The giant tree in Rockefeller Center in New York City? This began as a relatively small tree in 1931, and without any ornaments. Younger generations expect to see ginormous trees in this location every year. Fairly soon, I won’t be surprised if there is a plastic tree, or even a metal tree-shaped frame instead of a live monster tree. The tradition now is that ¾ of folks who opt for an indoor tree choose plastic.

“Grandma, when you were young did people really cut down trees and bring them inside?”

Elf on a shelf has only been around since 2005. However, if you ask a young parent in 2105, she might believe the elf tradition is as old as Santa Clause. Modern Christmas card marketing began in 1915. These days we’re more likely to give someone a Starbucks coffee card than a holiday greeting card.

“Grandma, why did people send cards to each other in the mail at Christmas?”

Grandma of 2035: “Because social media had not been invented and paper was not as expensive.”

If you search many modern traditions, you’ll find that the ideas emerged and/or perpetuated because someone had figured out a way for the idea to earn money:

Blow-up lawn ornaments shaped like Peanuts cartoon characters sold at a big-box store near year. For several hundred dollars you can buy a 13-foot skeleton lawn ornament, and dress him for most holidays.

“Grandma, why do people wear black plastic top hats on New Year’s Eve?”

Grandma: “I don’t think anyone remembers.”

Religious traditions tend to stick around for a long time and continue to have meaning for people. Other traditions leap out of nowhere and disappear just as quickly.

When I poked around the Internet last week I found some traditions I thought were a bit wacky around the world. However, folks in other countries might think it’s odd that millions of Americans turn on video livestreams to watch a 12-foot wide crystal ball drop from a pole. Next, the crowd at the bottom of the ball scatters tons of garbage in a public square while yelling and blowing paper horns.

After reading about other traditions throughout the world, I asked my friends in other countries to share their personal New Years traditions:

(Shared by WhatsApp)

Erica from Peru: “When the clock strikes midnight, people wear new clothes in particular colors. Green is for wealth. Red is for love and yellow (the most popular) is for luck and happiness.”

She said folks also put a handful of dried lentils in their pockets, because the lentils will lead to more money jangling around in your pockets.

Several of our friends from South America said a tradition is to pack a suitcase and carry it around the block. If you want to travel to the beach, pack beach clothes. Warm clothes for the mountains, etc. Orlando in Venezuela said the day is sacred, for thanking God and spending time with family, but also jumping in the ocean to wash away the previous year.

Eli of Burkina Faso, said most people go to mosque or church and ask God for blessings and grace for the new year.

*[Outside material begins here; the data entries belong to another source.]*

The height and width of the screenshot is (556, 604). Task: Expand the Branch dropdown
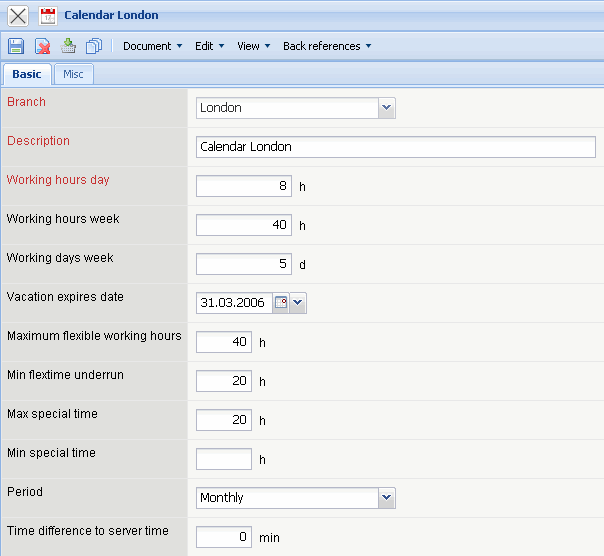tap(387, 108)
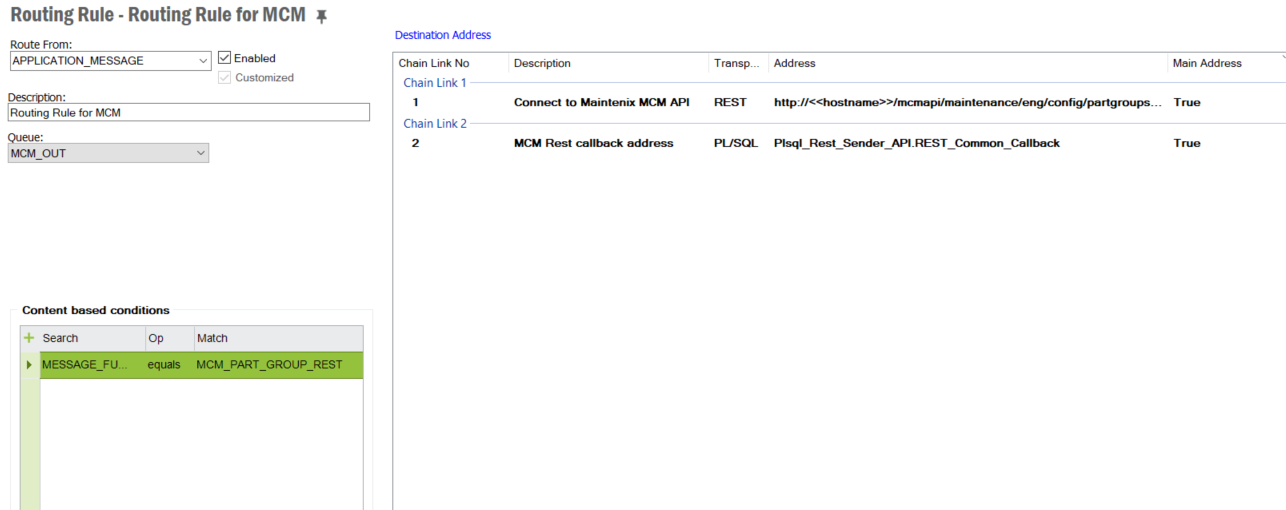
Task: Collapse the Chain Link 2 group
Action: (434, 124)
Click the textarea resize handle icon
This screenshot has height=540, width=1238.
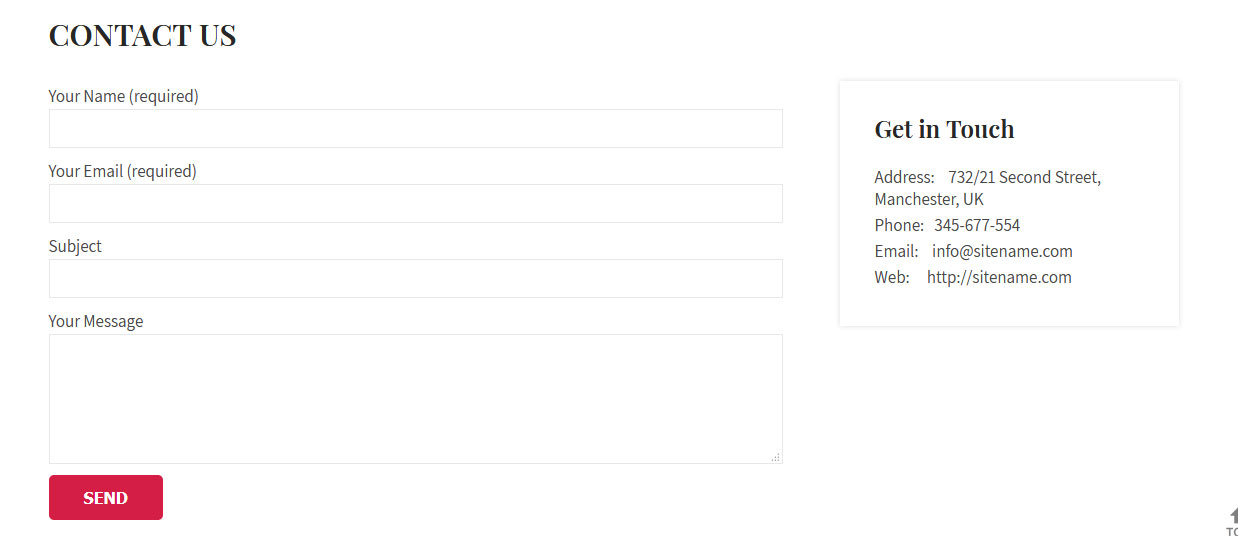click(x=776, y=457)
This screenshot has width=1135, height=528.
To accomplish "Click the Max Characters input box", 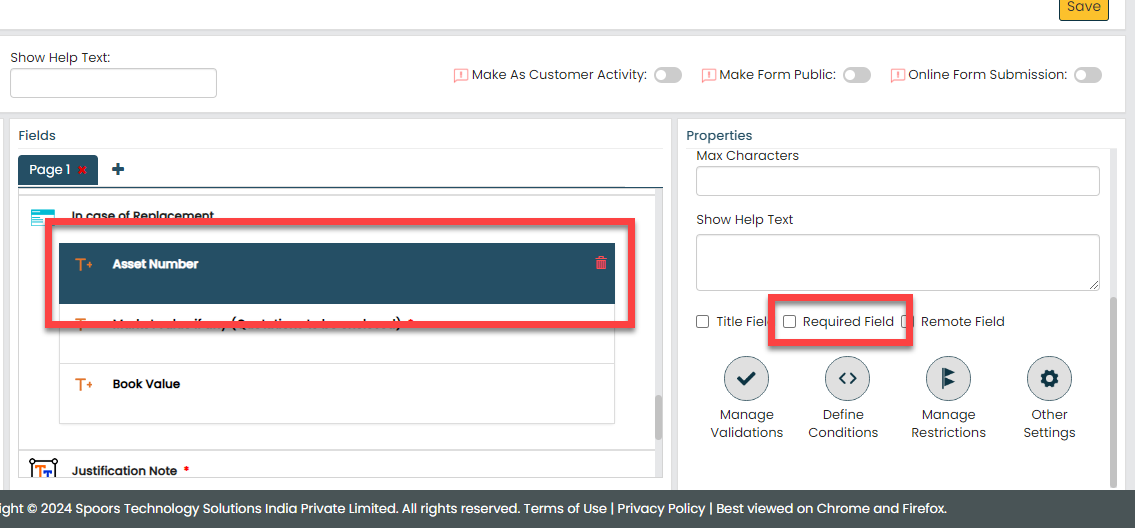I will click(897, 181).
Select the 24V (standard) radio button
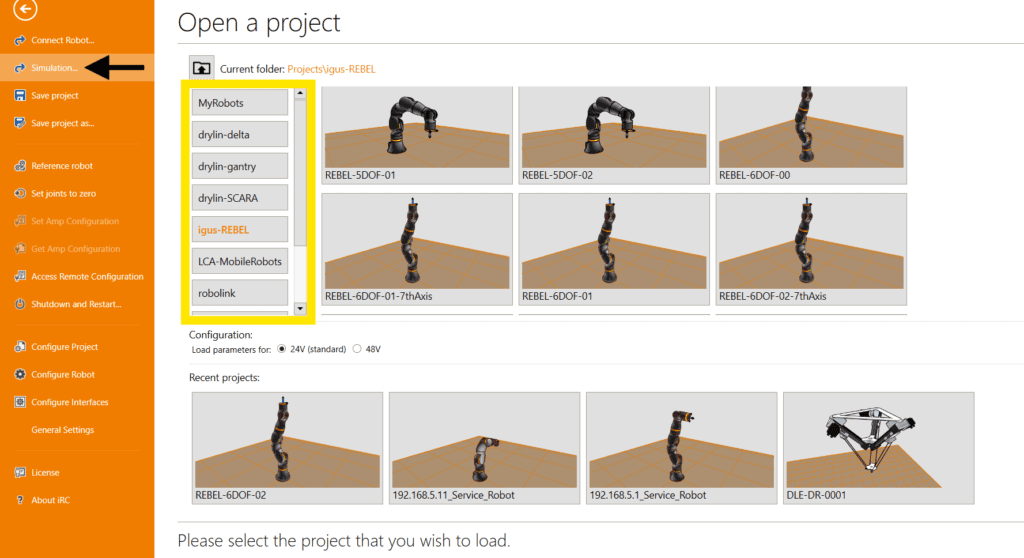Viewport: 1024px width, 558px height. 281,350
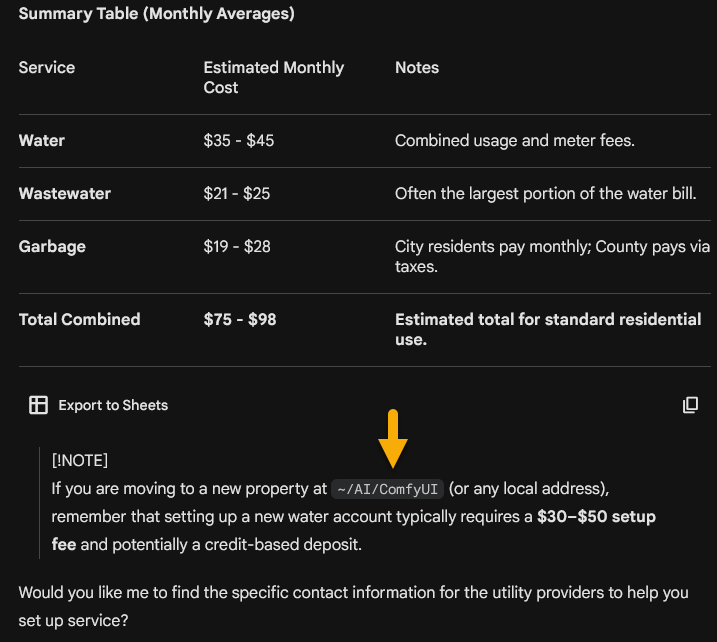Click the bold "$30–$50 setup fee" text

596,518
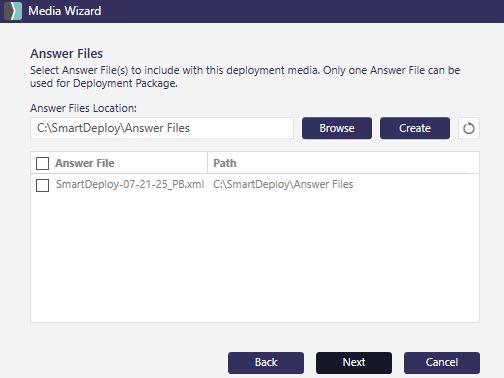Viewport: 504px width, 378px height.
Task: Click the Answer Files Location label
Action: click(x=83, y=108)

In Chile, people eat 12 green grapes, explained Carla. In Panama, “dolls” are made to look like corrupt politicians, stuffed with fireworks and burned at midnight.

In the recent past, people in Ukraine gathered for fireworks and dancing. Also, there are presents under the New Year Tree.

Many of the international teachers said they stayed home with family, watched fireworks, attended religious services or went to light festivals (think Turtle Bay Garden of Lights, but in the snow, https://www.reddinggardenoflights.org).

The new year is here, and that’s as good a reason as any to celebrate. The fact that we are still stuck by gravity to this planet is a reason to hoot and holler.